Problem to solve
Reproduce verbatim every line from the first one down to and including the line that contains "Action: 410,502".

(Item coordinate data)
--------------------------------

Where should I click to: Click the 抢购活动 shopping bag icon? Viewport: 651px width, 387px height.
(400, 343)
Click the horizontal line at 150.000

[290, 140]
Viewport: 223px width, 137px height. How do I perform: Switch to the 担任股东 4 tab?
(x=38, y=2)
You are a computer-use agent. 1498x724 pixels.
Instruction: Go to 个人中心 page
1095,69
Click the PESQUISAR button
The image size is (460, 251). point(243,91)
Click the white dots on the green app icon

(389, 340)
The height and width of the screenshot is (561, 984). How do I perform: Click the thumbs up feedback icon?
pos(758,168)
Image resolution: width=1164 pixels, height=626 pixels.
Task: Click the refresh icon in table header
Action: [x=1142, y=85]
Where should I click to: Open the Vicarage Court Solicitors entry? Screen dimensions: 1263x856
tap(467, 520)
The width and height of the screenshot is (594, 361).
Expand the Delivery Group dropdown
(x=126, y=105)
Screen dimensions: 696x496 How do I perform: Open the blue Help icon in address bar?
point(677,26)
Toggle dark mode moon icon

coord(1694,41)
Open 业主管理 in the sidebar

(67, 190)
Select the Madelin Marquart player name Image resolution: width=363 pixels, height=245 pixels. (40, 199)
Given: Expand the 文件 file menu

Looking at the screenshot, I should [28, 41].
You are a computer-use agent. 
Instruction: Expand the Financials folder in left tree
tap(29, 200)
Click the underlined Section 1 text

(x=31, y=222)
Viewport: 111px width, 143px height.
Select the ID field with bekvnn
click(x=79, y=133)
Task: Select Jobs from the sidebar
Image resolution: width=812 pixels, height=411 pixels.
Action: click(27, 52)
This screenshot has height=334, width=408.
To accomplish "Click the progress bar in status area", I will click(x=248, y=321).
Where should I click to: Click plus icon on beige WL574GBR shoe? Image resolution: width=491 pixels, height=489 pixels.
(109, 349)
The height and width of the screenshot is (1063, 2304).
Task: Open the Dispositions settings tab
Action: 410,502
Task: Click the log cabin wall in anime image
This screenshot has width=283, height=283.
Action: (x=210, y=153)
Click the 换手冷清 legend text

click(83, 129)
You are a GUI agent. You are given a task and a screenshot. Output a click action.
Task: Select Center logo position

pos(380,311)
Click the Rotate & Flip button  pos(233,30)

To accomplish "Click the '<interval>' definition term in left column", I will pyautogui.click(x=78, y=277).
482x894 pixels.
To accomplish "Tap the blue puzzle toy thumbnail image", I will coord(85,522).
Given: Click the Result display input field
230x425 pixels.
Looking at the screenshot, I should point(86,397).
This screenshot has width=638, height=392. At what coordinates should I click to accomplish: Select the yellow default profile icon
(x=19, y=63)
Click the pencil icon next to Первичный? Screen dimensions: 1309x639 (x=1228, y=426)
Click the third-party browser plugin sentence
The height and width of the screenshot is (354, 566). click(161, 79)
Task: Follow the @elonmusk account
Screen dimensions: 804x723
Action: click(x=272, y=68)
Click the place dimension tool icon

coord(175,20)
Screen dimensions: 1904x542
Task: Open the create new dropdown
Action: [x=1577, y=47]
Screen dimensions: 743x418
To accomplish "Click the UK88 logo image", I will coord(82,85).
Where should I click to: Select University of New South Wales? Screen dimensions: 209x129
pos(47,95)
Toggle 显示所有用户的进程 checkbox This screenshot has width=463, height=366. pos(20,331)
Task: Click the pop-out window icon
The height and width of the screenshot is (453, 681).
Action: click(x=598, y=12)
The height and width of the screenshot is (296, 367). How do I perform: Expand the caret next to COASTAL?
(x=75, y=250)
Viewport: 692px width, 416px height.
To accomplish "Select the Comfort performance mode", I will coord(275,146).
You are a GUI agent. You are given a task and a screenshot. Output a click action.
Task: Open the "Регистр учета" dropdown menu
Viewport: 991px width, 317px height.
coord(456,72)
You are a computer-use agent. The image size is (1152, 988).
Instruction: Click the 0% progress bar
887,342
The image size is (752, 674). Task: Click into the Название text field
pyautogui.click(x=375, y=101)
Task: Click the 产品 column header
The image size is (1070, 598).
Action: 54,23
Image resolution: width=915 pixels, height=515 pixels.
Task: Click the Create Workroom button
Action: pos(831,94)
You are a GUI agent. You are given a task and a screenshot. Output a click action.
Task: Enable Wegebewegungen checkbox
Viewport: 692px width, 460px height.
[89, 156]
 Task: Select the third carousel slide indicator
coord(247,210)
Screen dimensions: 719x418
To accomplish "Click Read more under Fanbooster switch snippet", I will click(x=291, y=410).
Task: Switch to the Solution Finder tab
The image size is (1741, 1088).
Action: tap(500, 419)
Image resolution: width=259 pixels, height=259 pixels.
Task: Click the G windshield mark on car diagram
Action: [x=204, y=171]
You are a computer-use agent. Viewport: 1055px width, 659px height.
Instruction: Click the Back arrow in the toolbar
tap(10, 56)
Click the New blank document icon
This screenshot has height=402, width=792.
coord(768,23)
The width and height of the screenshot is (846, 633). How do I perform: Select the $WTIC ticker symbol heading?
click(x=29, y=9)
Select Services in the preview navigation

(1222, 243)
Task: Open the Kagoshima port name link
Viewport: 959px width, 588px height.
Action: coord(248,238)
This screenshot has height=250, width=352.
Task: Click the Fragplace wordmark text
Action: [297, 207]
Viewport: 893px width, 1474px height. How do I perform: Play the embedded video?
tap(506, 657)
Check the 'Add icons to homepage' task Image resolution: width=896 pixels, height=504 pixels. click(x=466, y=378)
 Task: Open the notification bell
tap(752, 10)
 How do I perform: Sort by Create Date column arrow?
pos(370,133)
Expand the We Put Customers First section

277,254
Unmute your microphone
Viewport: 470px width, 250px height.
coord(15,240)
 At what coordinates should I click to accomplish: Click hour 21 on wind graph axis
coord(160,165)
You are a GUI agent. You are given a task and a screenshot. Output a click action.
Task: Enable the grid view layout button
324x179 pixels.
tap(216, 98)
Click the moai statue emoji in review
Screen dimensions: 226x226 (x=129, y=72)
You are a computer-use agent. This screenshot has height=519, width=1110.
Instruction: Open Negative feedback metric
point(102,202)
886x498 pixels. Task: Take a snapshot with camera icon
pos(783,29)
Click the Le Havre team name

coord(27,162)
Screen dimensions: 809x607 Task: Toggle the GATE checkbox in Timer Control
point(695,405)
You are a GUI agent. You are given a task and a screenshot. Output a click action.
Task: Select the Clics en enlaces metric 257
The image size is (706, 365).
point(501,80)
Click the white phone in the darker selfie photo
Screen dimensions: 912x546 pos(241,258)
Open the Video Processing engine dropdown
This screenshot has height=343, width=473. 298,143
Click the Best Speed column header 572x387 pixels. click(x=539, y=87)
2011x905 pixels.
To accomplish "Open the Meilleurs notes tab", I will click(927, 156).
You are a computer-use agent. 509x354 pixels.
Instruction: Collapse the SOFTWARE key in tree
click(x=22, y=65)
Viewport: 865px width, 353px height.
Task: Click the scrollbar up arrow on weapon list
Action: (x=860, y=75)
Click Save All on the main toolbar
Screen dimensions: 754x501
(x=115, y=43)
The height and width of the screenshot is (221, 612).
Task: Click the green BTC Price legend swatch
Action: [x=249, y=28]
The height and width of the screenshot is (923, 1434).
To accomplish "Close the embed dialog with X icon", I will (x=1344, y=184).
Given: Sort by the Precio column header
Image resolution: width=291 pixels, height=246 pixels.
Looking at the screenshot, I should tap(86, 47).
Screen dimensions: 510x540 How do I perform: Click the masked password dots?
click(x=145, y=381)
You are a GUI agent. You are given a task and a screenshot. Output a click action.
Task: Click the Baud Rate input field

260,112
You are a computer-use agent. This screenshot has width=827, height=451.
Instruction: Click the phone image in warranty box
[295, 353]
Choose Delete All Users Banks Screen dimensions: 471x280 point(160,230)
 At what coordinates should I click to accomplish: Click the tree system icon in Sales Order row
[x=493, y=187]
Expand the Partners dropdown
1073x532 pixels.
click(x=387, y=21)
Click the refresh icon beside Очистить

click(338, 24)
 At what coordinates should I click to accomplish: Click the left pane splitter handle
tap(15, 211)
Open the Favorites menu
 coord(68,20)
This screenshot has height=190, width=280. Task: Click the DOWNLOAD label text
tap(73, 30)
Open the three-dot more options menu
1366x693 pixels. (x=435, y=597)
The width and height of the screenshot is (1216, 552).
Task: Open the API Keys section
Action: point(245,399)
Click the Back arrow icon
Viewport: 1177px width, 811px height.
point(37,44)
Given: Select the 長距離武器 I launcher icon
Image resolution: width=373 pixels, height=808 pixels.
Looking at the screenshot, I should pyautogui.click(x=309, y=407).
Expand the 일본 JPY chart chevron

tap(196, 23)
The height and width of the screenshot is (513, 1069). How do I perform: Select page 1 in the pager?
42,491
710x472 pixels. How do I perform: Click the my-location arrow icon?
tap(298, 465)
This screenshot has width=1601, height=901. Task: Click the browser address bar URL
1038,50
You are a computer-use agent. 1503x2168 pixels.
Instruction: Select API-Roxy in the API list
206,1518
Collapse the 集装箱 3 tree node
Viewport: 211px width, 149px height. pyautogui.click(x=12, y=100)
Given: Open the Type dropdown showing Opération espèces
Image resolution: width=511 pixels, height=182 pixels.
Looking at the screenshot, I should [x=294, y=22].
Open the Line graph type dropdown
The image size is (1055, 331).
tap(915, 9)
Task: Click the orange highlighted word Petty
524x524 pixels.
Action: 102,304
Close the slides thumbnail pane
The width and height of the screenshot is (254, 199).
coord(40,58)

--------------------------------

Correct answer
Where should I click to: Click the 抢购活动 shopping bag icon? Viewport: 651px width, 387px height.
(400, 343)
Click the horizontal line at 150.000

[290, 140]
Viewport: 223px width, 137px height. How do I perform: Switch to the 担任股东 4 tab?
(x=38, y=2)
You are a computer-use agent. 1498x724 pixels.
Instruction: Go to 个人中心 page
1095,69
Click the PESQUISAR button
The image size is (460, 251). point(243,91)
Click the white dots on the green app icon

(389, 340)
The height and width of the screenshot is (561, 984). How do I perform: Click the thumbs up feedback icon?
pos(758,168)
Image resolution: width=1164 pixels, height=626 pixels.
Task: Click the refresh icon in table header
Action: [x=1142, y=85]
Where should I click to: Open the Vicarage Court Solicitors entry? Screen dimensions: 1263x856
tap(467, 520)
The width and height of the screenshot is (594, 361).
Expand the Delivery Group dropdown
(x=126, y=105)
Screen dimensions: 696x496 How do I perform: Open the blue Help icon in address bar?
point(677,26)
Toggle dark mode moon icon

coord(1694,41)
Open 业主管理 in the sidebar

(67, 190)
Select the Madelin Marquart player name Image resolution: width=363 pixels, height=245 pixels. (40, 199)
Given: Expand the 文件 file menu

Looking at the screenshot, I should [28, 41].
You are a computer-use agent. 
Instruction: Expand the Financials folder in left tree
tap(29, 200)
Click the underlined Section 1 text

(x=31, y=222)
Viewport: 111px width, 143px height.
Select the ID field with bekvnn
click(x=79, y=133)
Task: Select Jobs from the sidebar
Image resolution: width=812 pixels, height=411 pixels.
Action: click(27, 52)
This screenshot has height=334, width=408.
To accomplish "Click the progress bar in status area", I will click(x=248, y=321).
Where should I click to: Click plus icon on beige WL574GBR shoe? Image resolution: width=491 pixels, height=489 pixels.
(109, 349)
The height and width of the screenshot is (1063, 2304).
Task: Open the Dispositions settings tab
Action: 410,502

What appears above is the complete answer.